El Ministerio de Hacienda ha impuesto en el Consejo de Política Fiscal y Financiera su decisión de gravar con una tasa de hasta 5,6 pesetas cada litro de gasolina o gasóleo y amenaza con aplicar nuevas subidas a los impuestos que gravan el alcohol y el tabaco. La coartada para subir los impuestos indirectos, al margen del debate presupuestario y tomando como rehenes a las comunidades autónomas gobernadas por el PP, es que los compromisos para financiar la sanidad adquiridos en el último acuerdo de financiación autonómica requieren más de 100.000 millones de pesetas de ingresos adicionales.

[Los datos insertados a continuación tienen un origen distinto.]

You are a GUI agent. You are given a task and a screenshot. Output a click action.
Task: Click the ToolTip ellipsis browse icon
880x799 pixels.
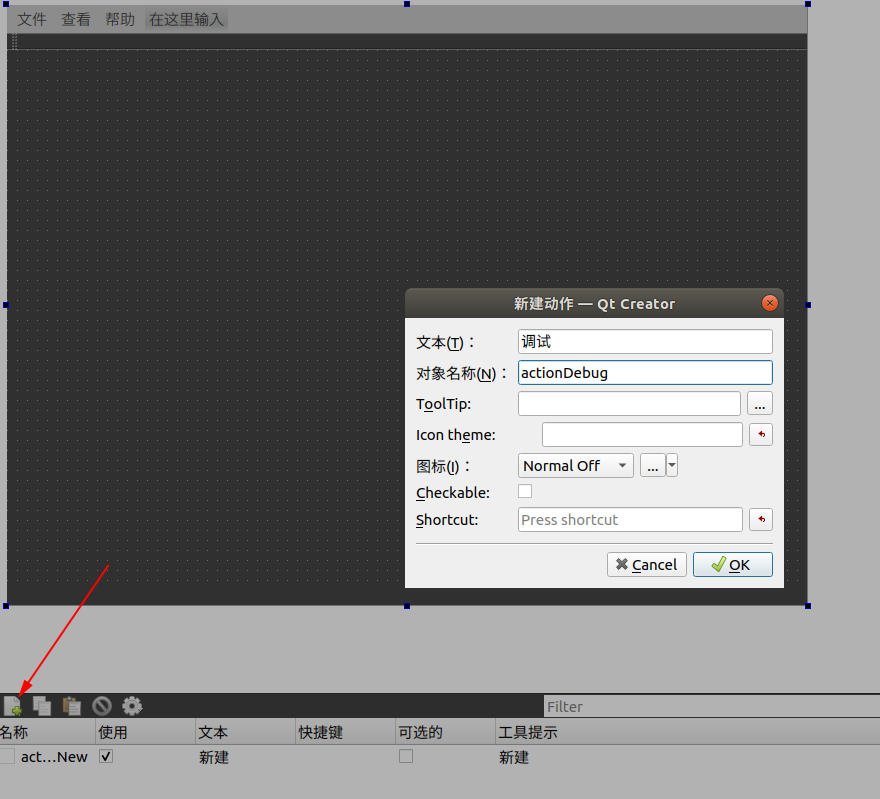(760, 403)
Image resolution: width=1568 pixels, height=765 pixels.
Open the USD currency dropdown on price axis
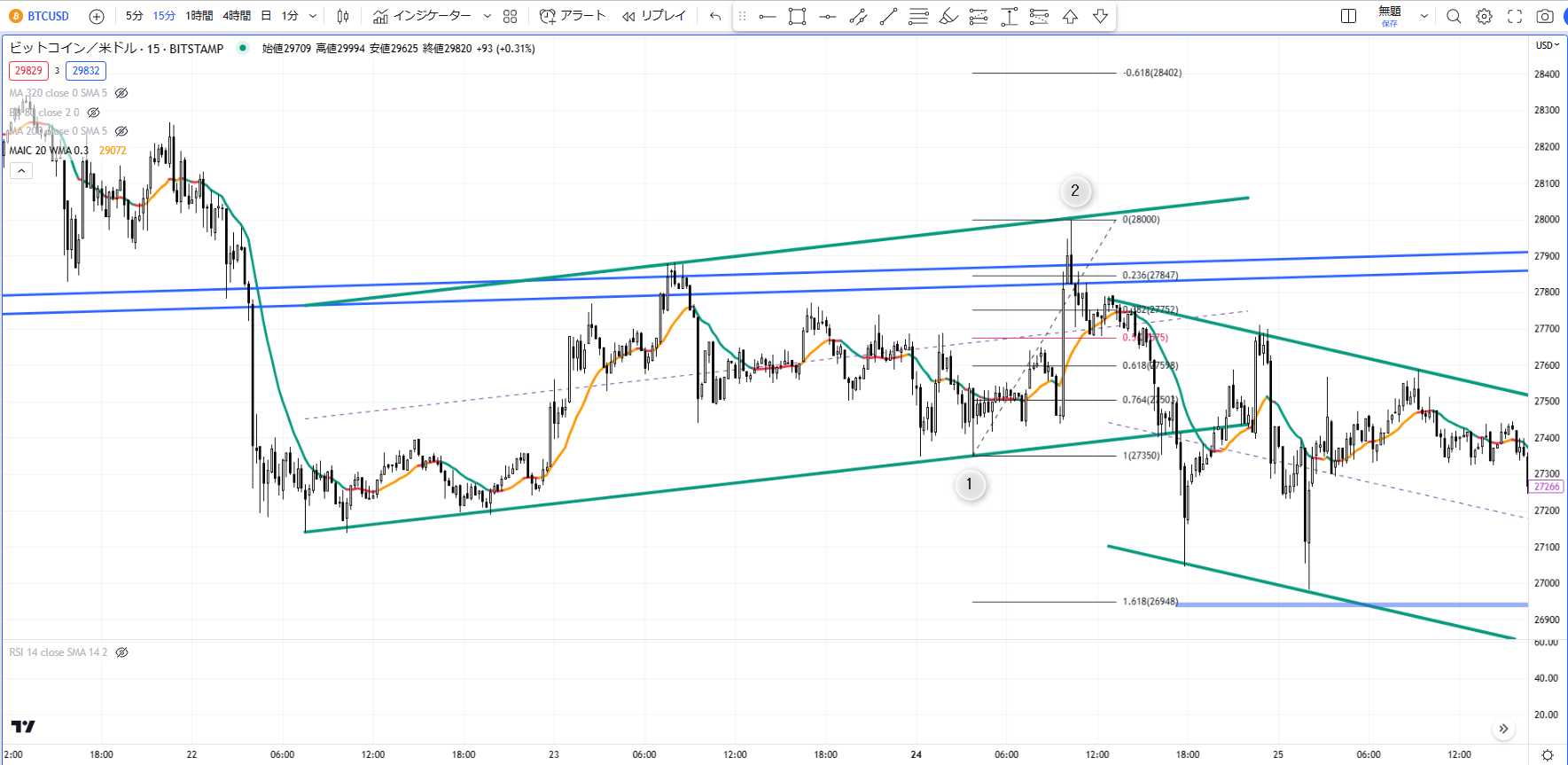click(x=1547, y=45)
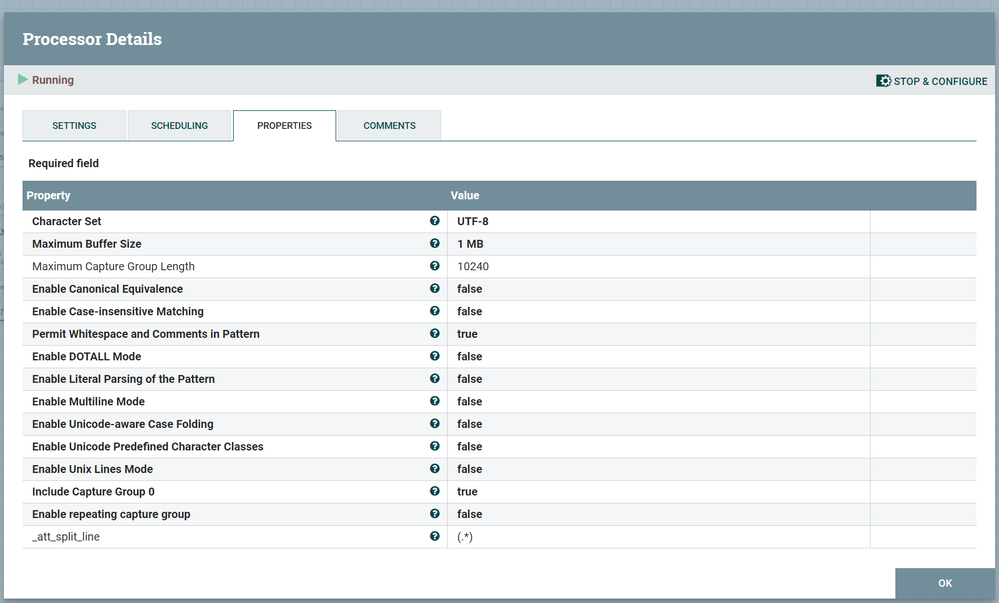This screenshot has width=999, height=603.
Task: Click help icon for Enable Unix Lines Mode
Action: pyautogui.click(x=435, y=469)
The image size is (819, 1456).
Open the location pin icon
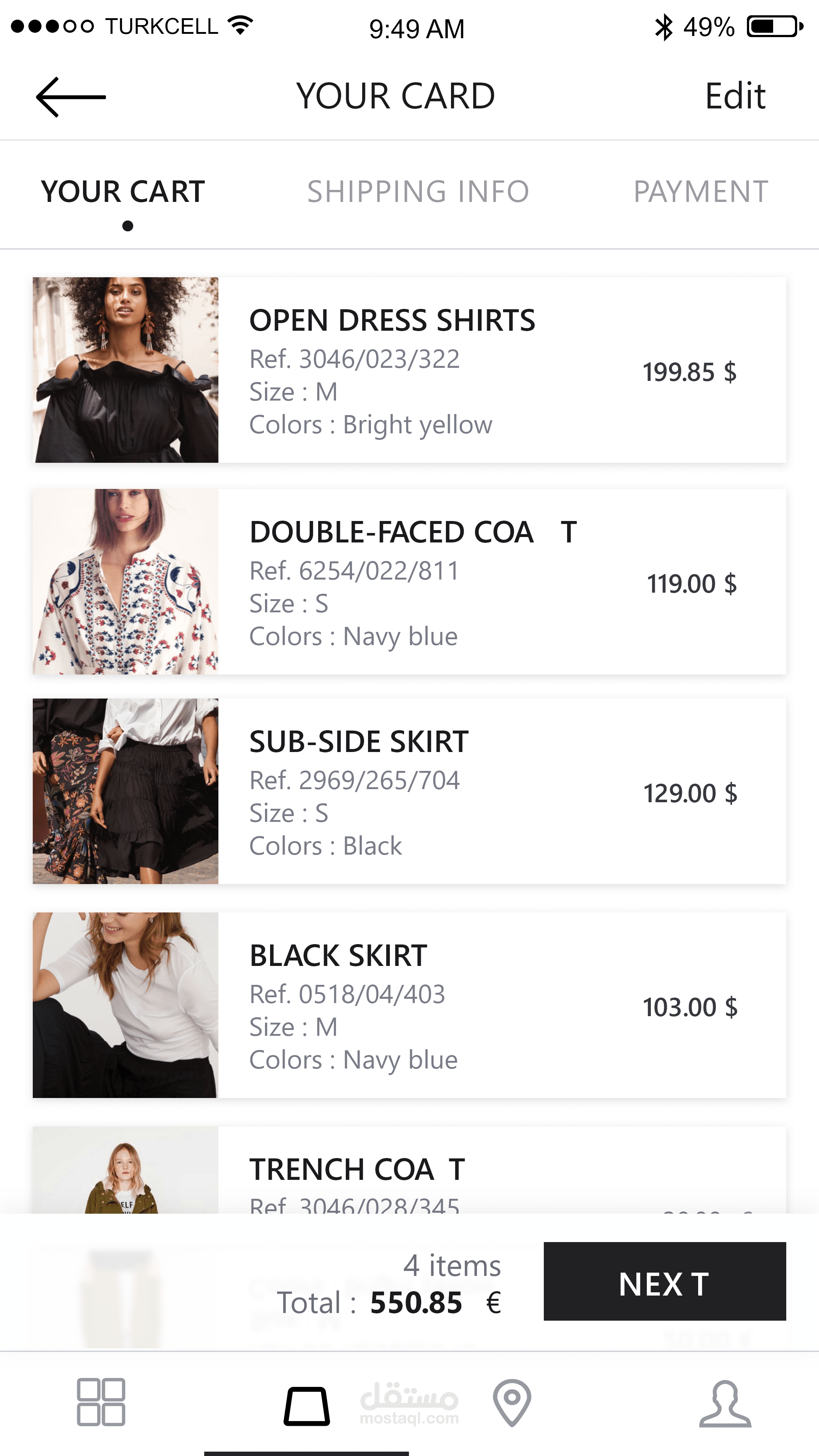512,1402
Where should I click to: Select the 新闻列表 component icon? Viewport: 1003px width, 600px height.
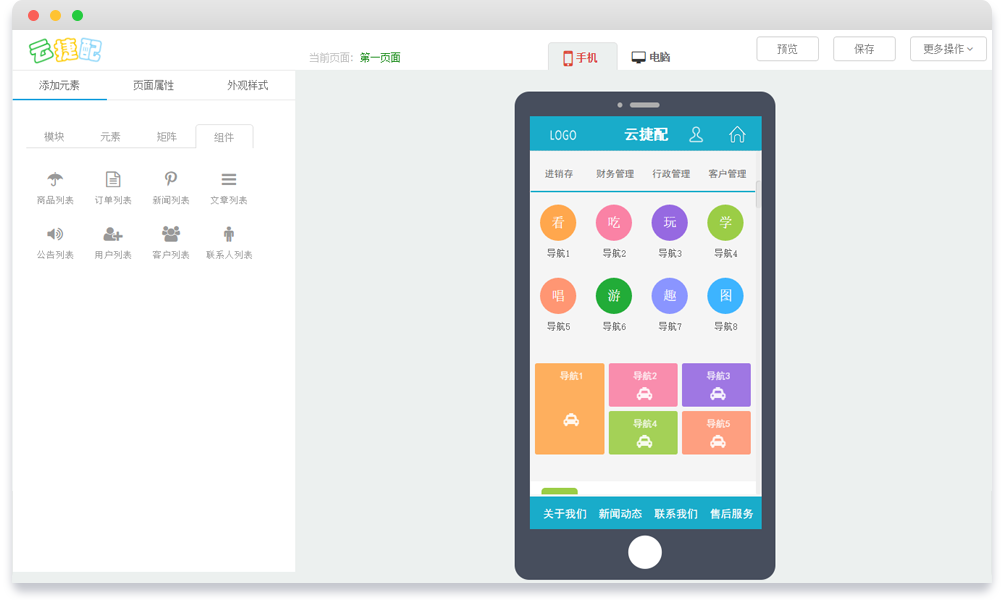[171, 180]
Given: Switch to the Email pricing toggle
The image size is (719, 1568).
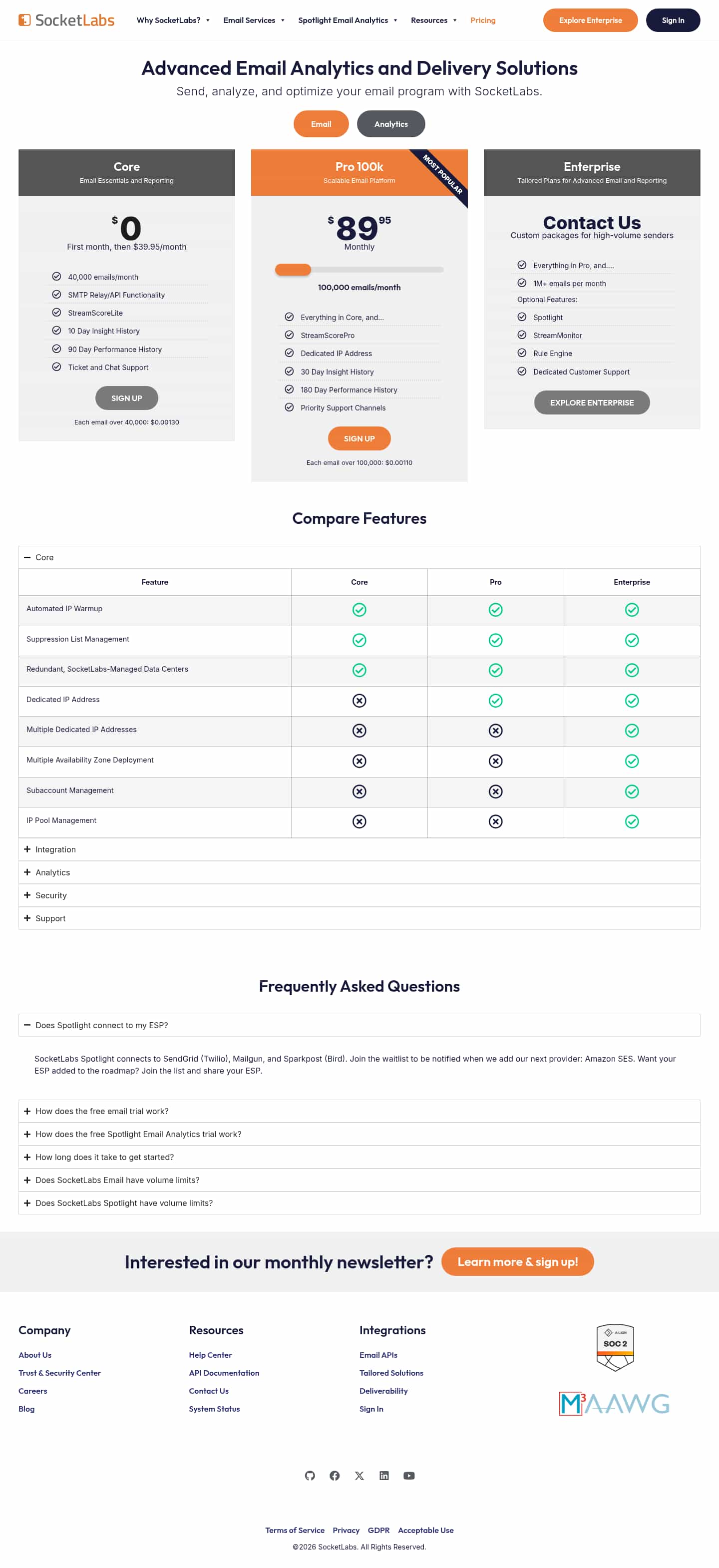Looking at the screenshot, I should 321,124.
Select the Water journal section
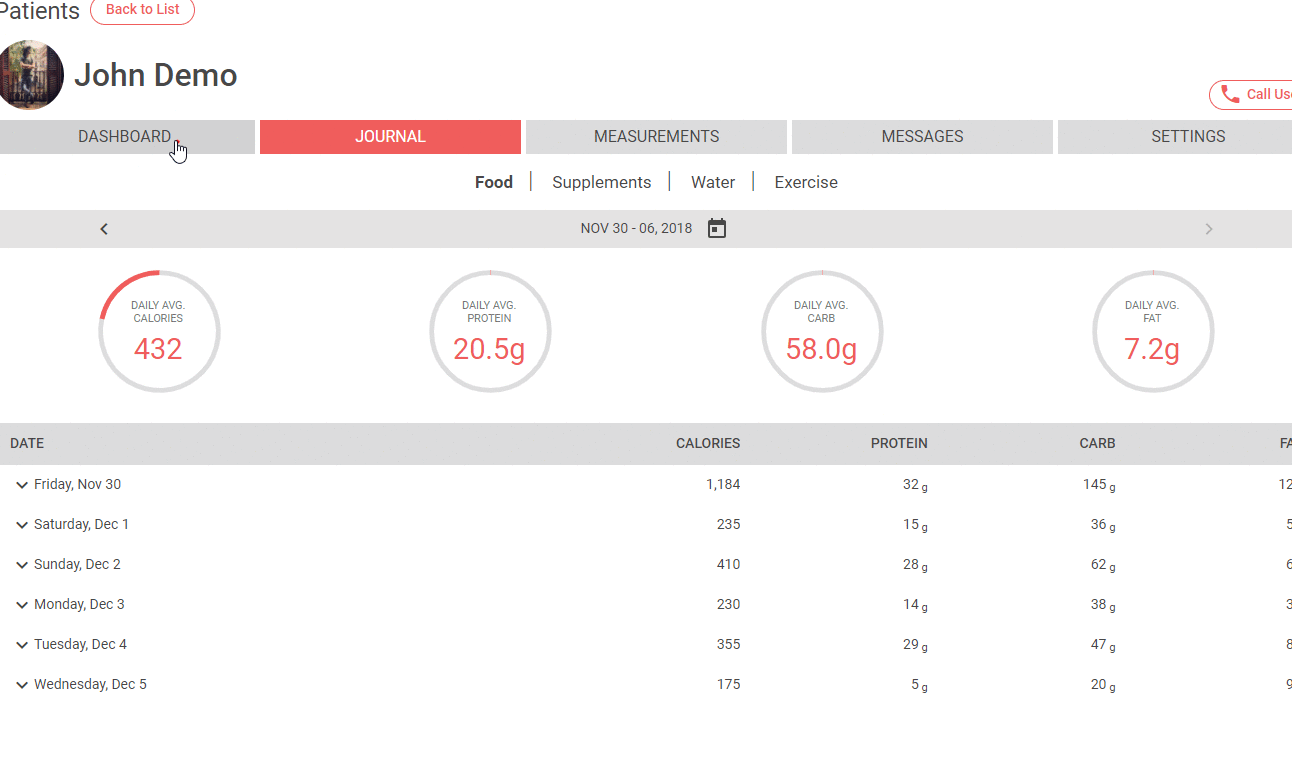Image resolution: width=1292 pixels, height=768 pixels. pyautogui.click(x=712, y=182)
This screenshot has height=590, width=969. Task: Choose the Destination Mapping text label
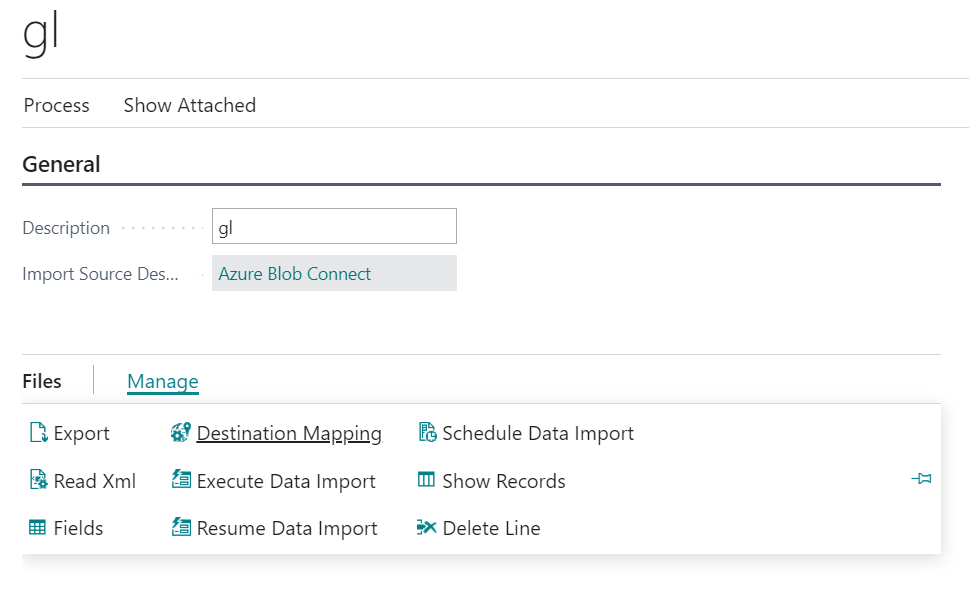289,433
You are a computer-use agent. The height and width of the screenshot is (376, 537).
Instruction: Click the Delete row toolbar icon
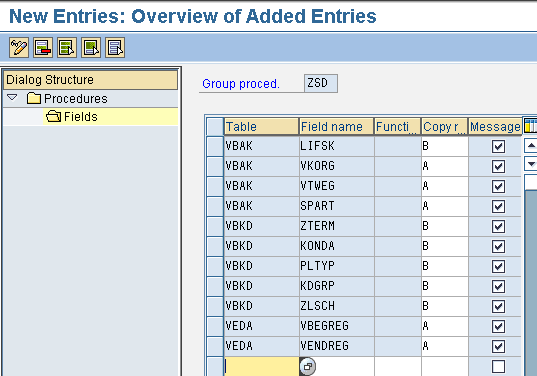click(x=43, y=48)
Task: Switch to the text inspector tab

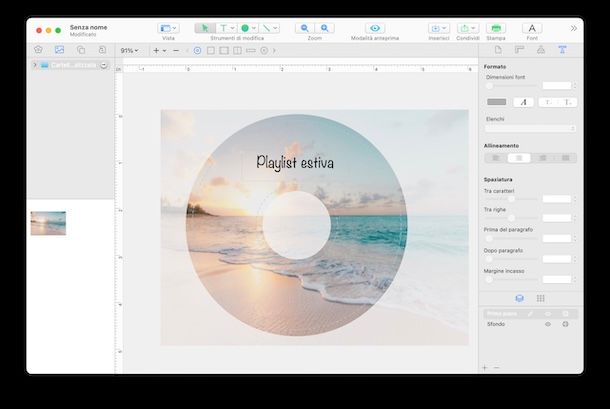Action: [x=561, y=49]
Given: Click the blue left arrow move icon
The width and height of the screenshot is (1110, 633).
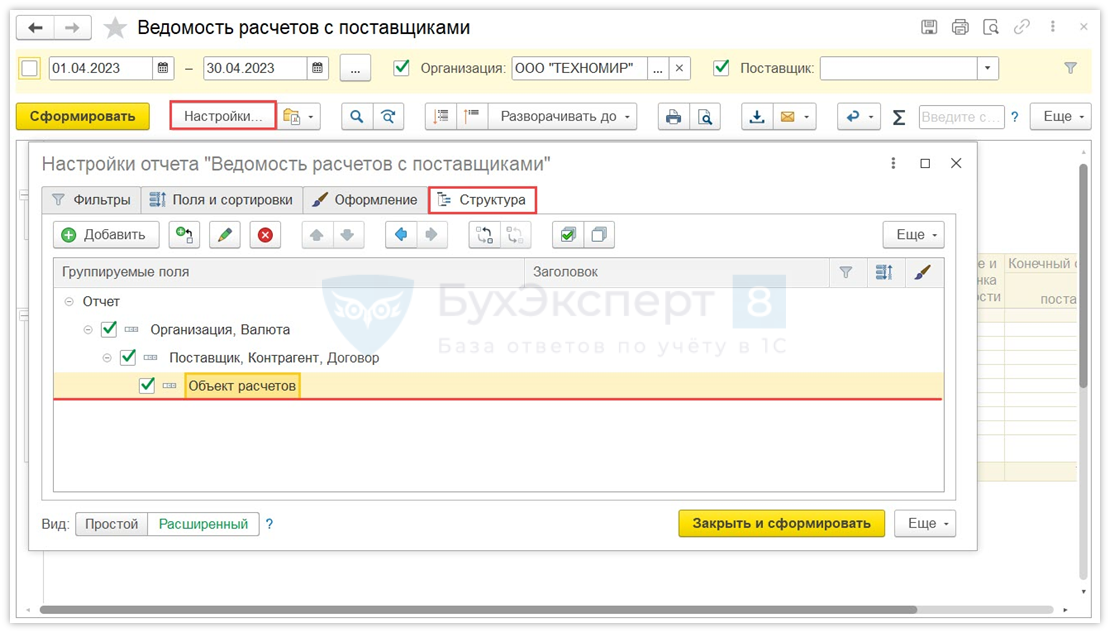Looking at the screenshot, I should 401,235.
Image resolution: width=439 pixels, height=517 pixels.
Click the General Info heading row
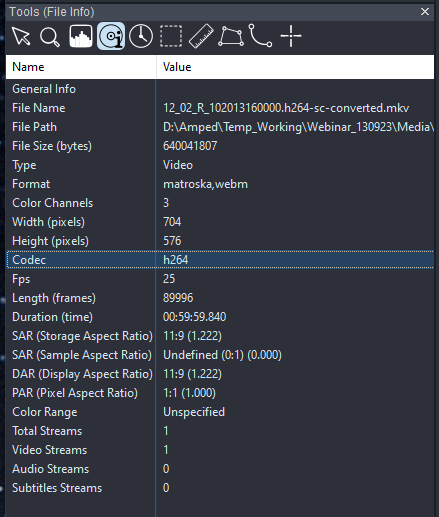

Existen sospechas fundadas de que Hacienda pretende en realidad salir del atolladero en el que se ha metido por su terquedad en sostener el principio del déficit cero para el año próximo, en el que puede registrarse la desaceleración económica más intensa del último decenio, y su incapacidad para rehacer el Presupuesto de 2002 sobre bases más realistas. Pero aunque la financiación de la sanidad autonómica fuese el último objetivo de los recargos fiscales diseñados por Cristóbal Montoro, quedan en pie dos cuestiones sin responder. La primera es por qué no se plantearon las nuevas necesidades financieras en el momento en que se debatió el pacto de financiación autonómica, y la segunda es por qué el nuevo tributo sobre los carburantes, del que van cuatro pesetas a la Hacienda central, se ha convertido en un trágala, impuesto en el último momento y sin que haya mediado la mínima discusión acerca de los efectos del recargo sobre las autonomías que tendrán que arrostrar la impopularidad de cobrarlo, y, sobre todo, sobre los consumidores y las empresas, que habrán de cargar con el encarecimiento de la producción y de los servicios.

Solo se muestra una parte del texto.